**Task to complete**: At the line containing "Select the A3 paper size radio button", begin an exact copy, and continue through the last line of the entries below. Leave out any pictures.
◆ ◆ ◆ ◆ ◆ ◆ ◆
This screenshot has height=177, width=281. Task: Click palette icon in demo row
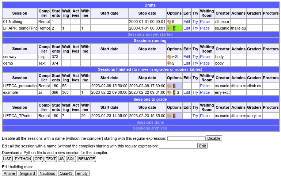pos(169,64)
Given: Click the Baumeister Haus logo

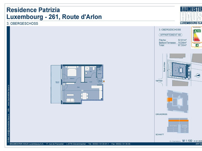Looking at the screenshot, I should pyautogui.click(x=191, y=15).
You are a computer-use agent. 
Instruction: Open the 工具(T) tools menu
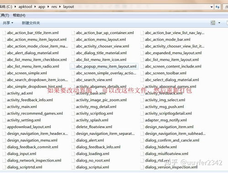(5, 15)

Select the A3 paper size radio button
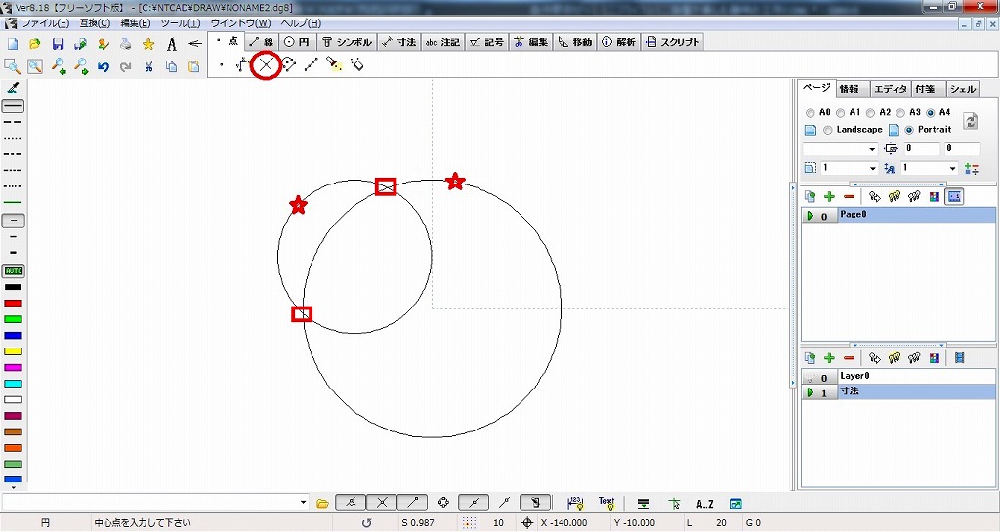(x=899, y=113)
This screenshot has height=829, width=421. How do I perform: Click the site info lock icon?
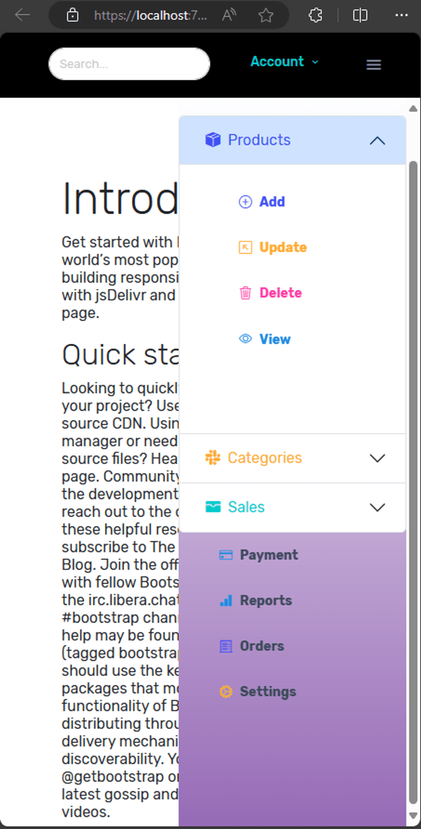coord(73,15)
◆ ◆ ◆ ◆ ◆ ◆ ◆
**Exercise output**:
Select the A3 paper size radio button
(x=899, y=113)
This screenshot has height=829, width=421. How do I perform: Click the site info lock icon?
coord(73,15)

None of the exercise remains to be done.